Clinical Obstetrics
Poster Session 3
Manasa G. Rao, MD
OBGYN Resident
Columbia University, Icahn School of Medicine at Mount Sinai
New York, NY, United States
Kelly Wang, MPH
Icahn School of Medicine at Mount Sinai
New York, NY, United States
Sonia Khurana, BA
Icahn School of Medicine at Mount Sinai Hospital
New York, NY, United States
Isabelle C. Band, BA
Icahn School of Medicine at Mount Sinai
New York, NY, United States
Alexandra N. Mills, BS (she/her/hers)
Medical Student
Icahn School of Medicine at Mount Sinai
New York, NY, United States
Joanne Stone, MD, MS
professor
Icahn School of Medicine at Mount Sinai Hospital
New York, NY, United States
Chelsea A. DeBolt, MD
MFM Fellow
Mount Sinai Hospital
New York, NY, United States
Twin pregnancy carries a unique increased risk of postpartum hemorrhage (PPH) when compared to singleton gestations. Increased fetal weight in twin pregnancy may exacerbate uterine distension and result in increased risk of PPH secondary to uterine atony. In singletons, macrosomia is defined as a birthweight of 4000 grams (g) and is associated with risk of PPH. While prior studies have concluded PPH increases linearly with increasing birthweight in twins, our aim was to examine whether patients with a sum birthweight >4000g were at increased odds of PPH when compared to those with a sum birthweight < 4000g.
Study Design:
Retrospective review of patients who delivered dichorionic-diamniotic twins at a single academic institution from 2013-2021. The primary outcome was PPH, defined as quantitative blood loss ≥ 1000mL in either vaginal or cesarean delivery.

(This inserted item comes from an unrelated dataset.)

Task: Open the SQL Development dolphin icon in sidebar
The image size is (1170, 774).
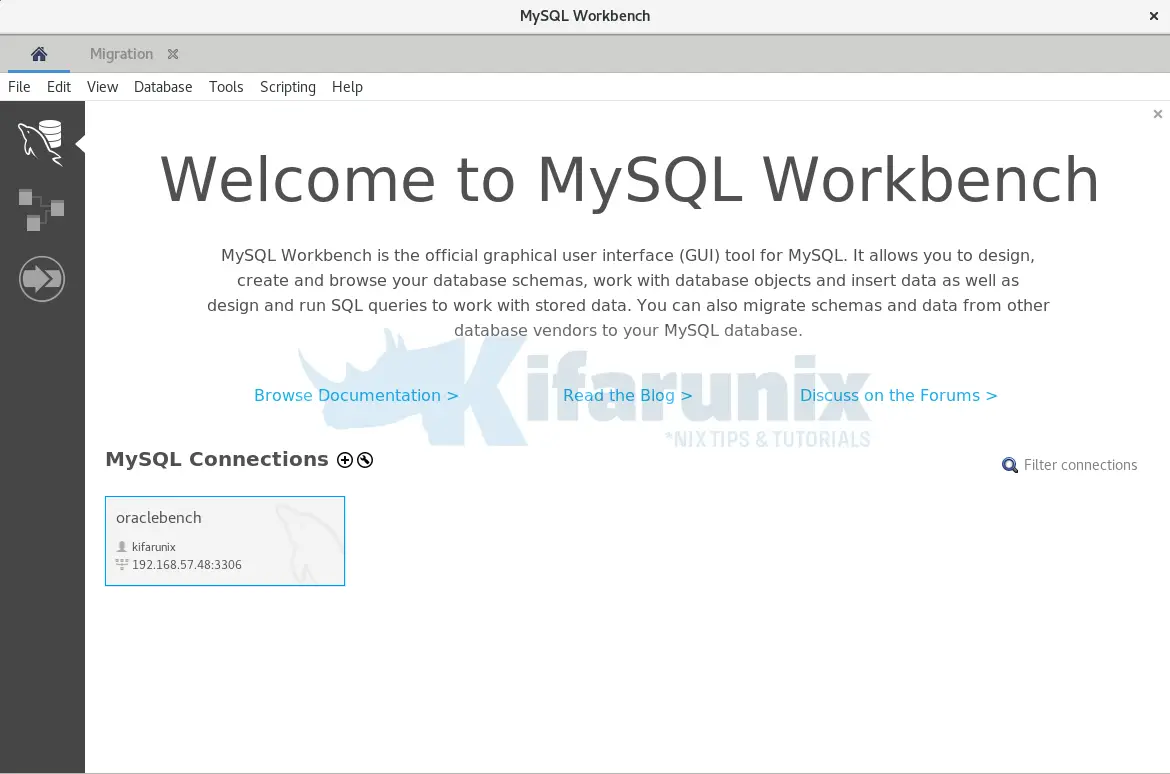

Secondary outcomes included PPH due to atony and use of uterotonic medications. Outcomes were assessed using univariable and multivariable logistic regression.
Results:
Among 431 twin gestations, 94 (21.8%) had a sum of birthweights ≤ 4000g and 337 (78.2%) had a sum of birthweights > 4000g. PPH occurred in 24.8% of individuals overall. There was no significant difference in odds of PPH in the ≤4000g group compared to the >4000g group (20.2% vs. 26.1%, p=0.24). There also was no significant difference in PPH due to atony or use of uterotonics between the two groups. After adjusting for age, insurance type, BMI, IVF, multiparity, history of cesarean delivery or uterine surgery, fibroids, and placenta accreta spectrum, there was insufficient evidence to conclude an association between PPH and the allotted birthweight categories (p=0.11).
Conclusion:
In this retrospective study, risk of PPH does not appear to increase in patients with combined birthweights of greater than 4000g when compared to those ≤ 4000g.